Anyway, the dating things and meeting of the opposite sex is not happening in my case. I tend to mind my own and avoid any mention of dating. I am lobely yes, andi am tire dof being alone, yet, I fear rejection, I am no spring chicken anymore so to say. The Dating scene when you hit your sixties goes to shit folks, people are already set in their ways, physically, mentally and emotionally and to find compatability under thos situations is rough. No one ones to compromise of change in their 60’s and many are like me widowers, or divorcees.

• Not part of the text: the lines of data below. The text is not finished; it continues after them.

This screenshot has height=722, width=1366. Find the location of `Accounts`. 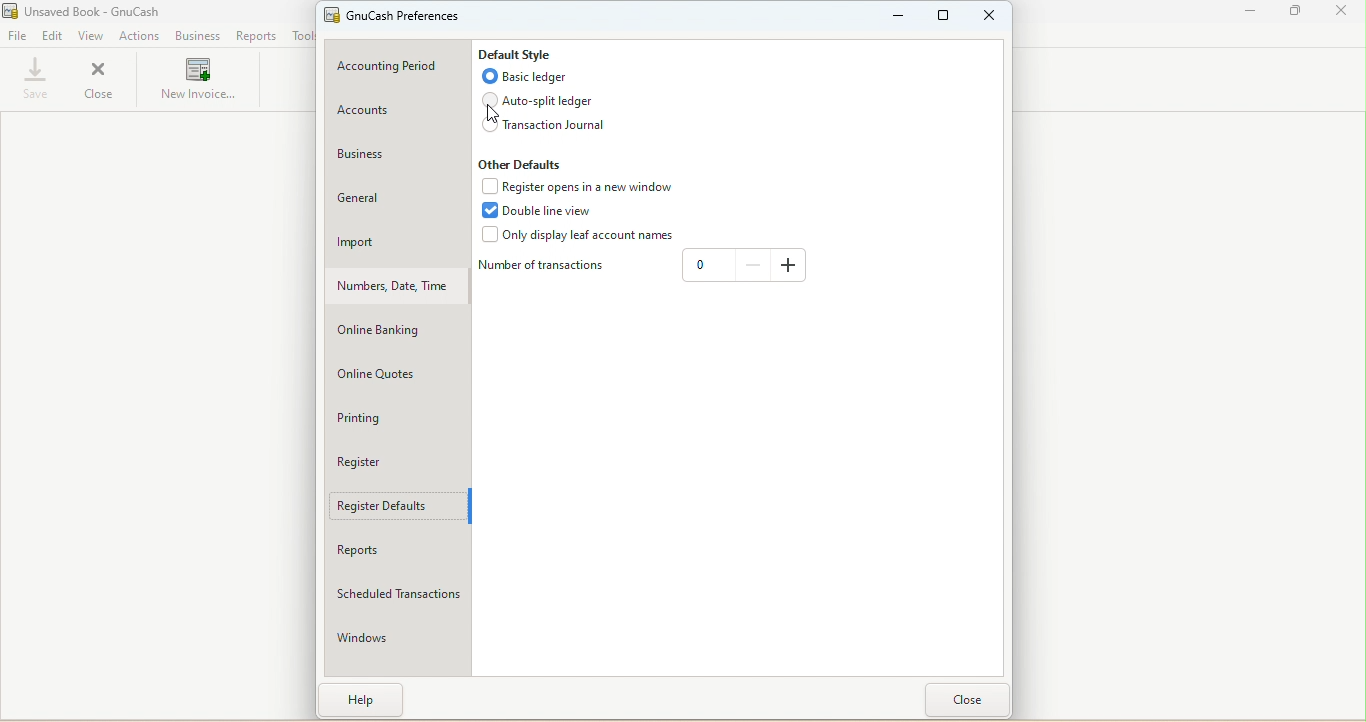

Accounts is located at coordinates (403, 109). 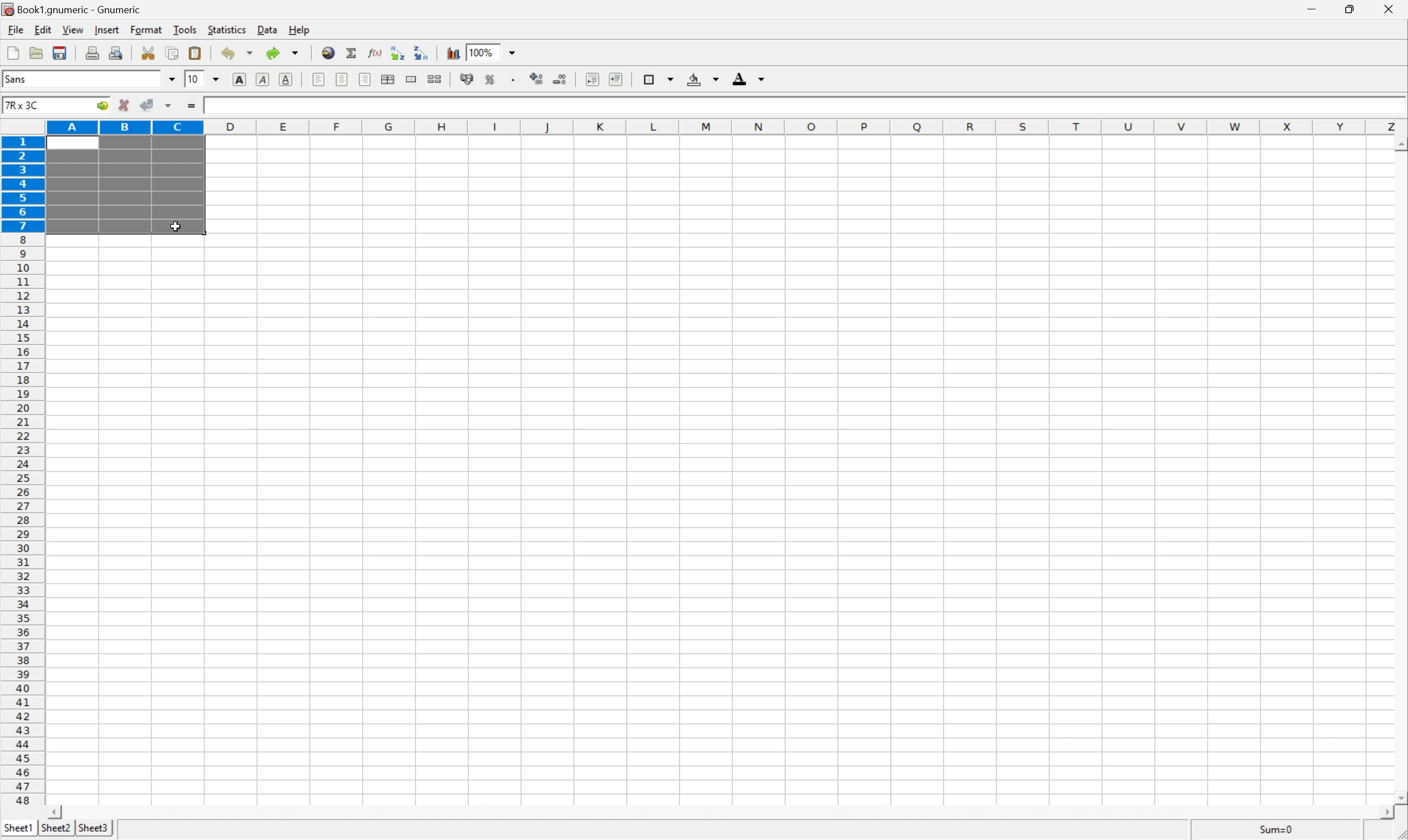 I want to click on edit, so click(x=41, y=30).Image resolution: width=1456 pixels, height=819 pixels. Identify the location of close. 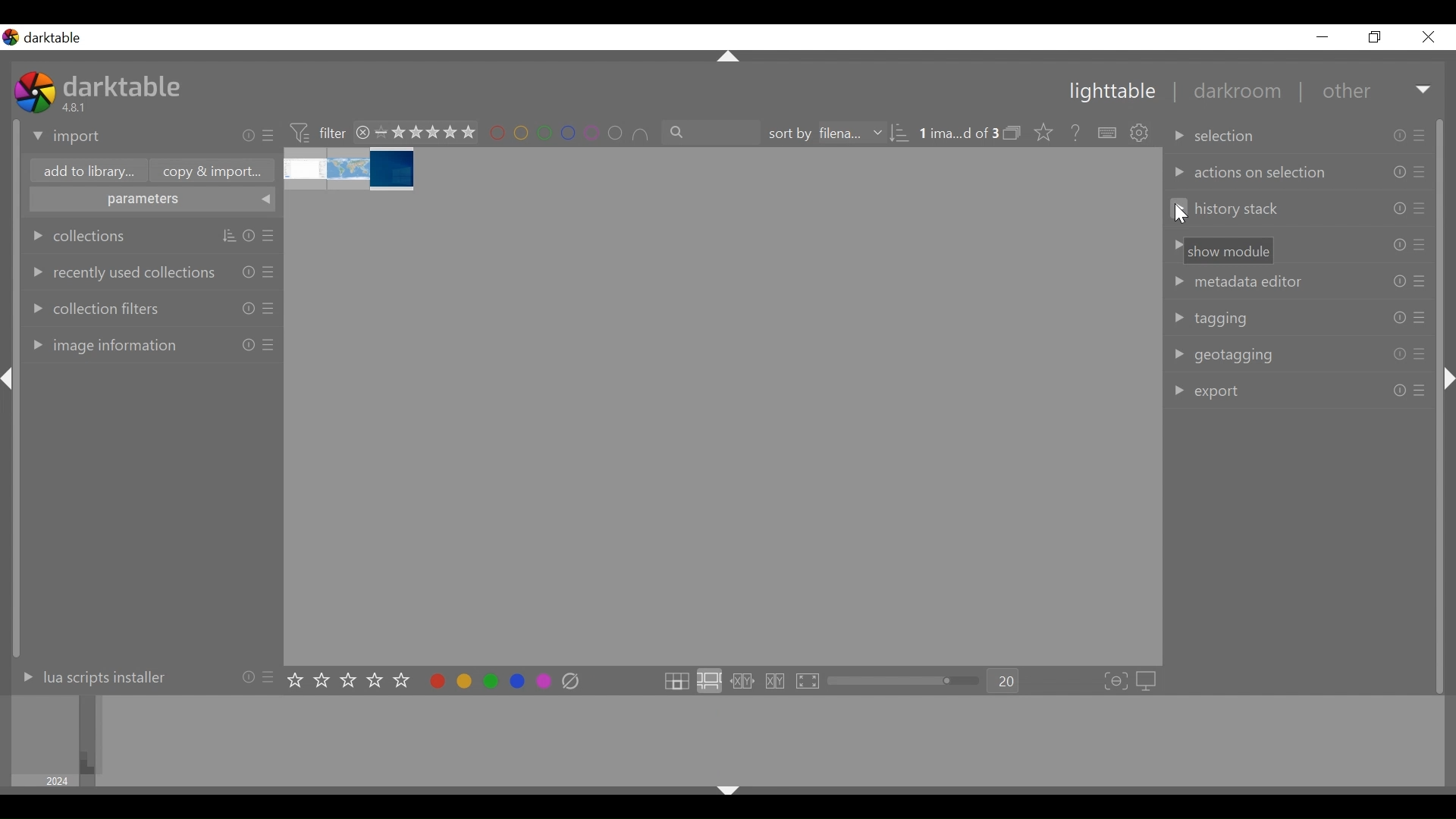
(1427, 37).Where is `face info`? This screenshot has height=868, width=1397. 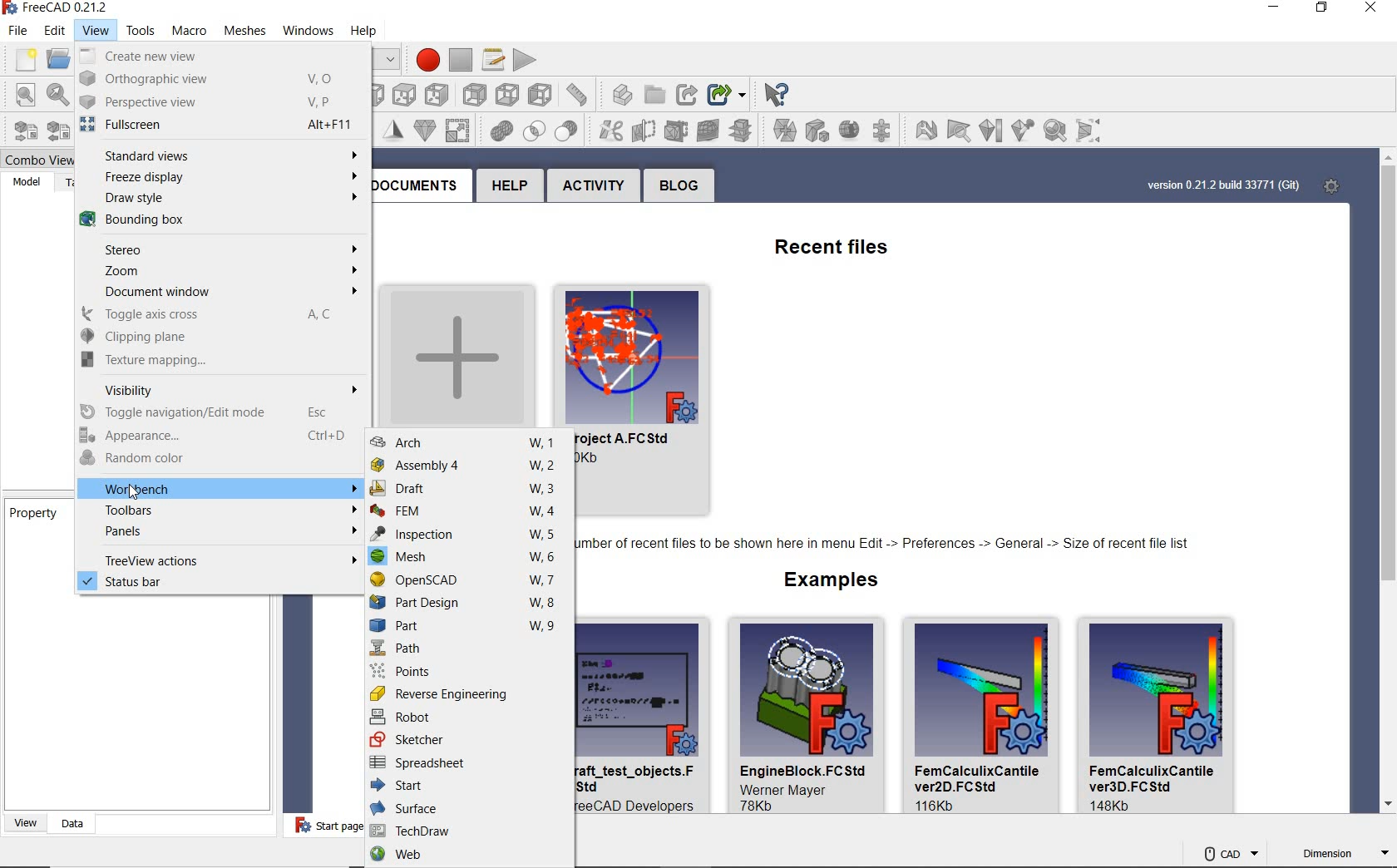
face info is located at coordinates (956, 129). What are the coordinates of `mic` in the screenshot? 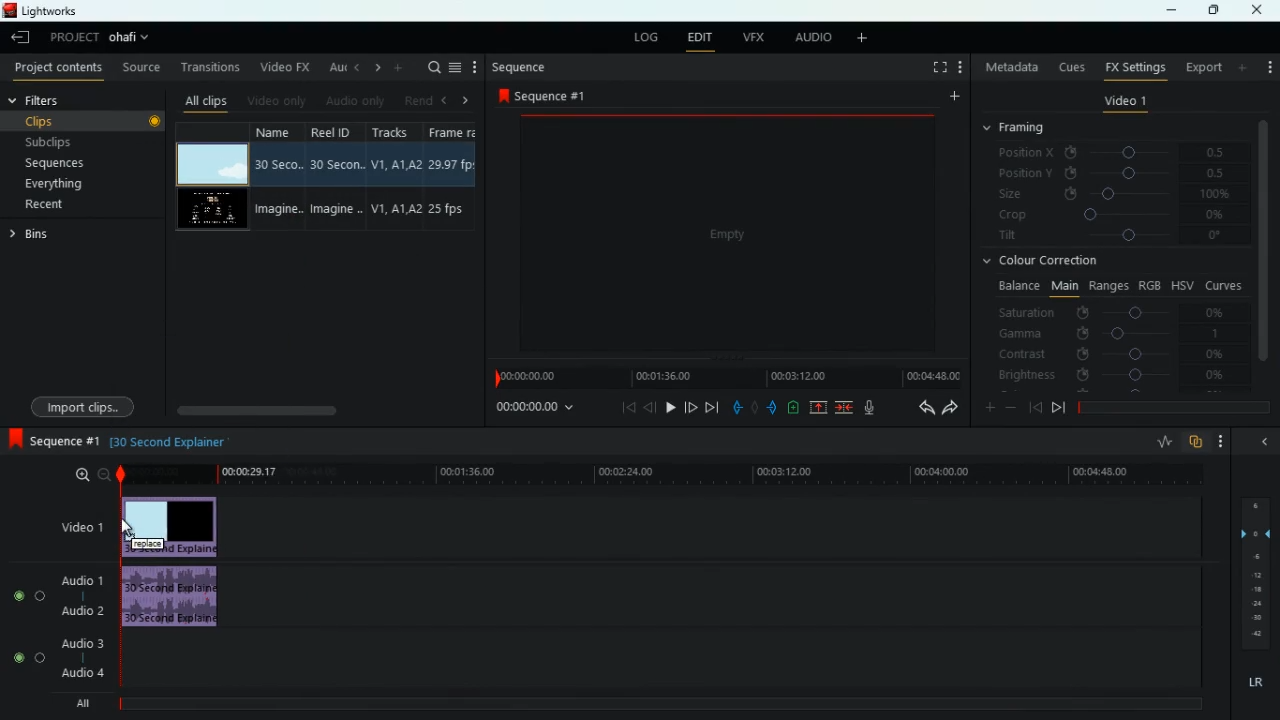 It's located at (869, 407).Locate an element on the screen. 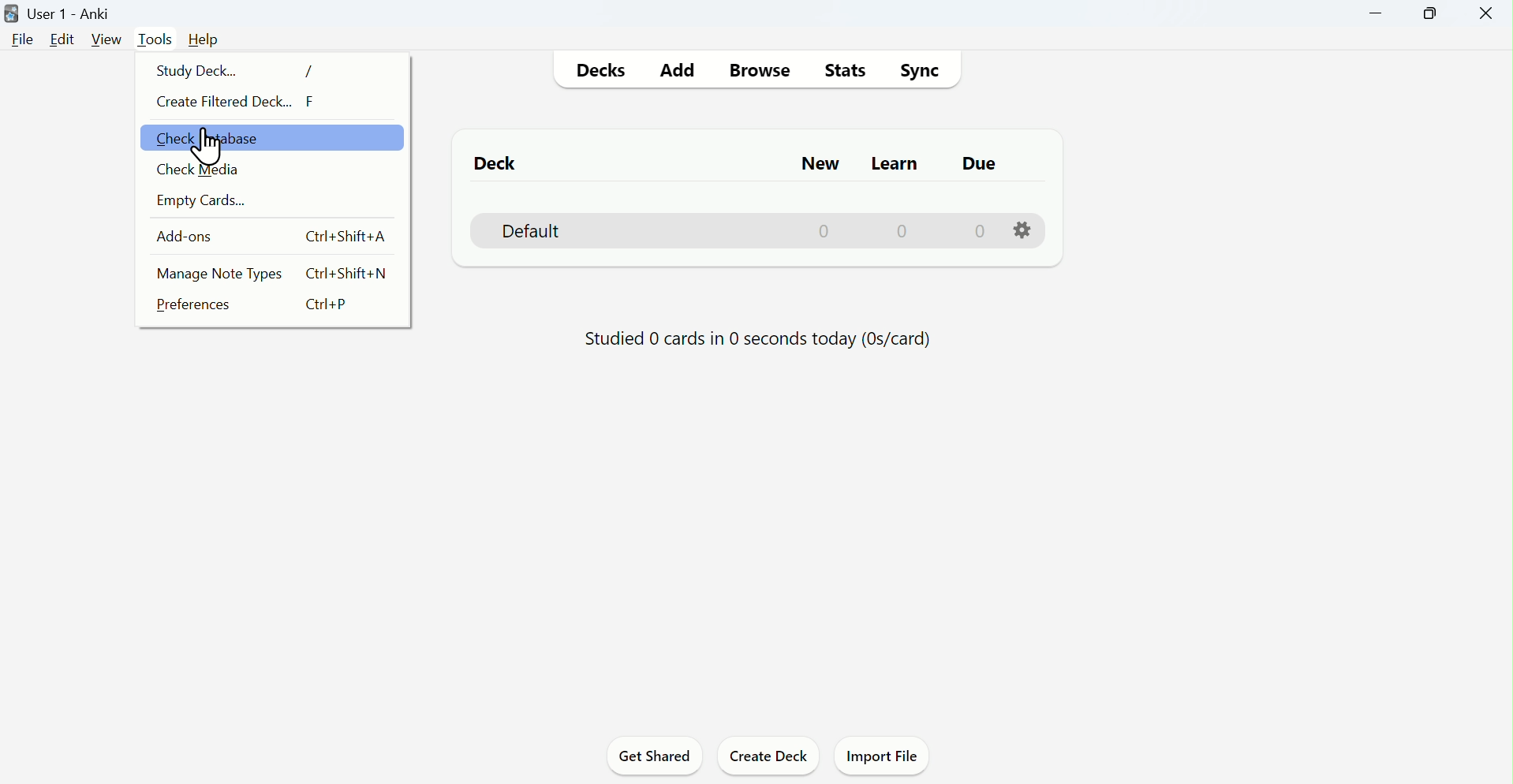 The image size is (1513, 784). Import file is located at coordinates (883, 756).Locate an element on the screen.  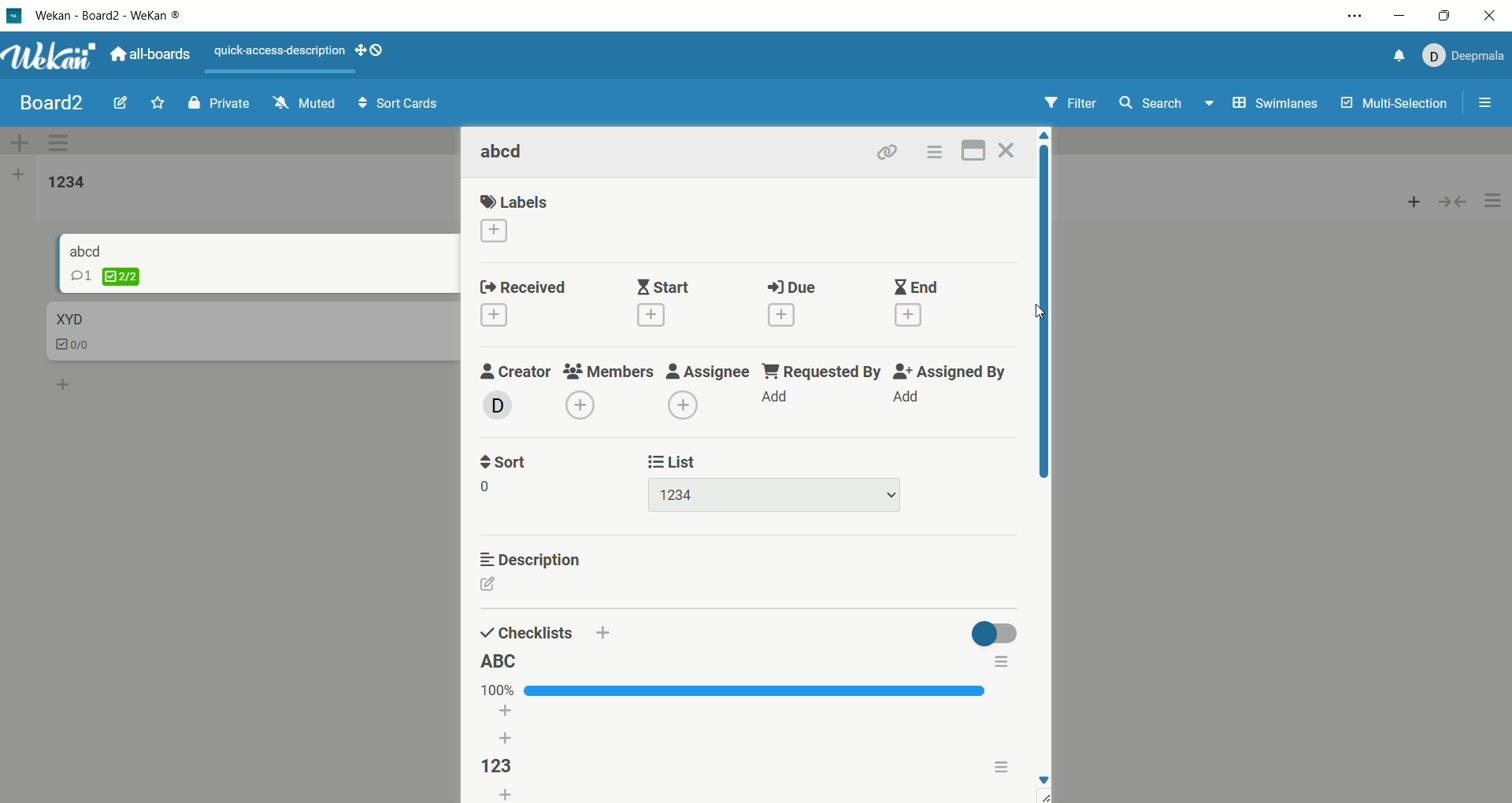
maximize is located at coordinates (1444, 17).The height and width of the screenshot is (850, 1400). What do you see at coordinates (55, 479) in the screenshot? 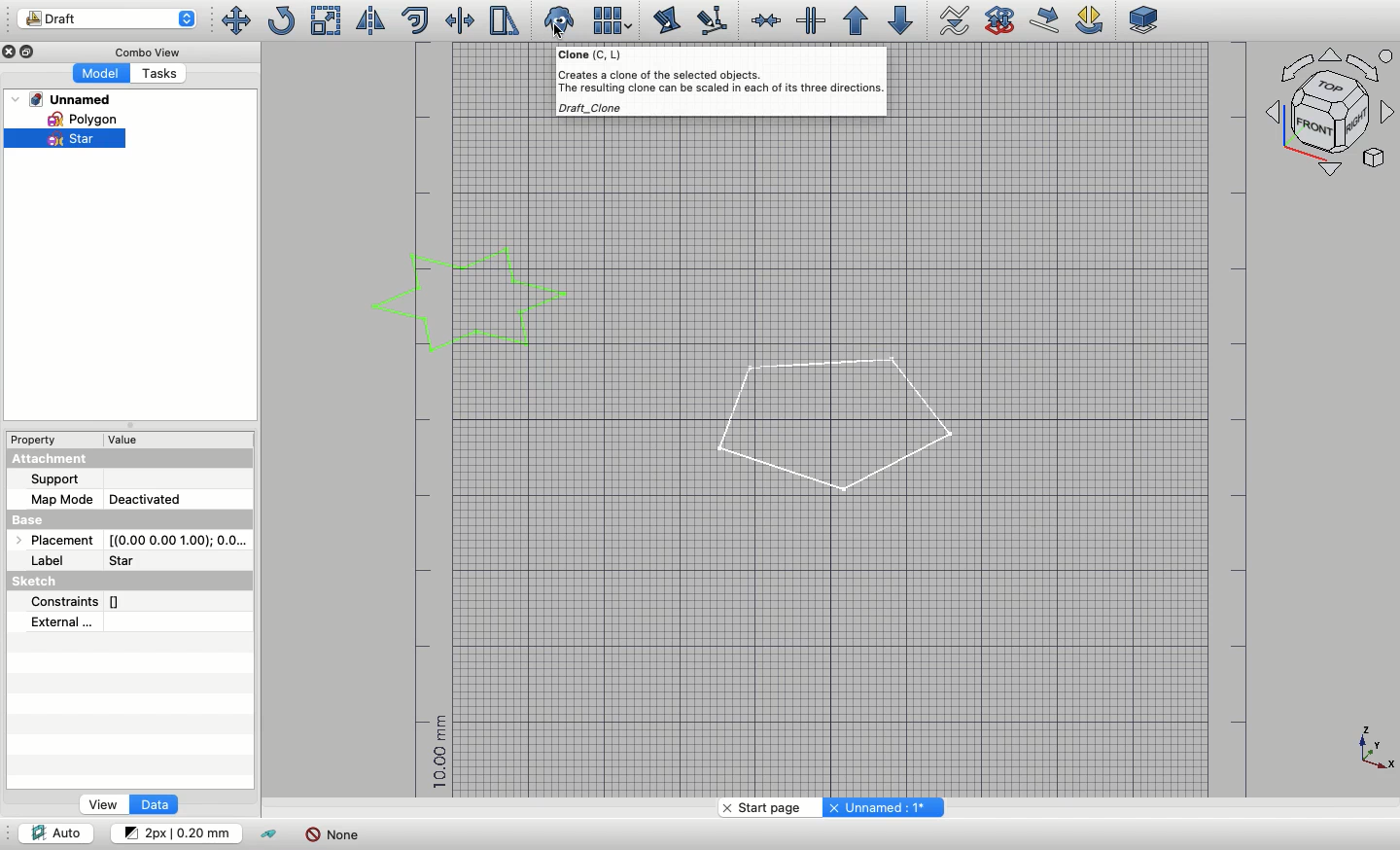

We all act like we want someone, but when we see someone we don’t know how to make an approach, or if we should it becomes wishy washy so to say and we stumble and walk away. I know been there now many times, and I won’t make the mistake of getting involved with someone who will blab, talk or compare me to another rman, or is in my immediate area these days, like I was told, Never shit in your own backyard. I loive in a condo in a tight knit area os 55 plus people. It is like being in a mall of people, and if you say or do one thing wrong it spreads like wildfire, all around you. So no matter how many women I meet or see here, in this condo compound, I do not cross the line, doing so, would be dangerous and nasty I think if something went wrong.

Sometimes it is crazy, I steer clear of it when that happens. MY mother God Rest her soul, told me when I was young, don’t ever hang your meat in public outside your butcher shop, it can either go bad, or get cut off. LOL, She had a point, and if any man ever lived in a condo compound like i do, they would know, women talk about men, like we do about them. I just don’t like being part of a meat market situation, where they ladies are screaming Where’s the Beef!

For those of us 55 and up, who end up widowed or divorced, we tend to be careful with who we date or meet, for any reason, but more so when we are alone and hoping to find someone. We set high standards for ourselves and for those we meet or want to be with. What we forget is, the fact we are alone and will stay alone unless we can basically, find a way to compromise out standards or values it is how we shall stay. We tend to use past relationships to judge and choose present ones a little too much. So, the comparrison makes it difficult, to attack to or find someone.

The dating scene is tough these days as it is, and we struggle through it all. Money is tight, and people are fussy. We tend to use the past to compare against and in the end, it doesn’t always work, we tend to find out if we don’t take a chance we will never find romance again. Romance only happens if we allow it to, but few of us have the guts to do so. In the way we end up alone more than anything else. Ah life goes on anyway doesn’t it? We tend to end up lonely and sometimes angry because we feel we can’t find someone to be with, but in the end it becomes our own fault, doesn’t it!